## Applied Data Science Capstone - Week 3 - First Link

### Website scraping with BeautifulSoup

In [205]:

# Beautiful Soup
from bs4 import BeautifulSoup
import requests

# url
url = "https://en.wikipedia.org/wiki/List_of_postal_codes_of_Canada:_M"

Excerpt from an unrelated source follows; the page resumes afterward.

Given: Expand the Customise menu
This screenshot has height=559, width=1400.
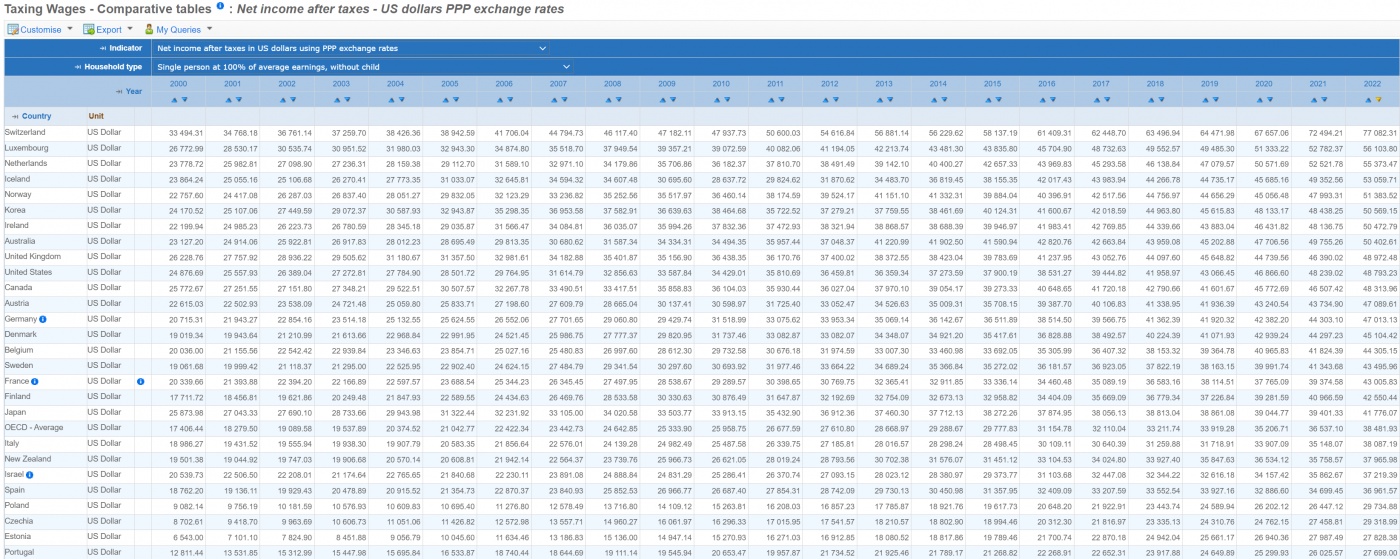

# Getting the webpage, creating a Response object.
response = requests.get(url)
 
# Extracting the source code of the page.
data = response.text
 
# Passing the source code to BeautifulSoup to create a BeautifulSoup object for it.
soup = BeautifulSoup(data, 'lxml')

# Find the Table
My_table = soup.find('table',{'class':'wikitable sortable'})

### Create the DataFrame

In [206]:
# import Pandas
import pandas as pd # library for data analsysis
pd.set_option('display.max_columns', None)
pd.set_option('display.max_rows', None)

# define the dataframe columns
column_names = ['PostalCode', 'Borough', 'Neighborhood']

# extract information from My_table
rows_list = []
for tr in My_table.findAll('tr'):
    tds = tr.findAll('td')
    if not tds:
        continue
    postcode, borough, neighborhood = [td.text.strip() for td in tds[:3]]
    rows_list.append([postcode, borough, neighborhood])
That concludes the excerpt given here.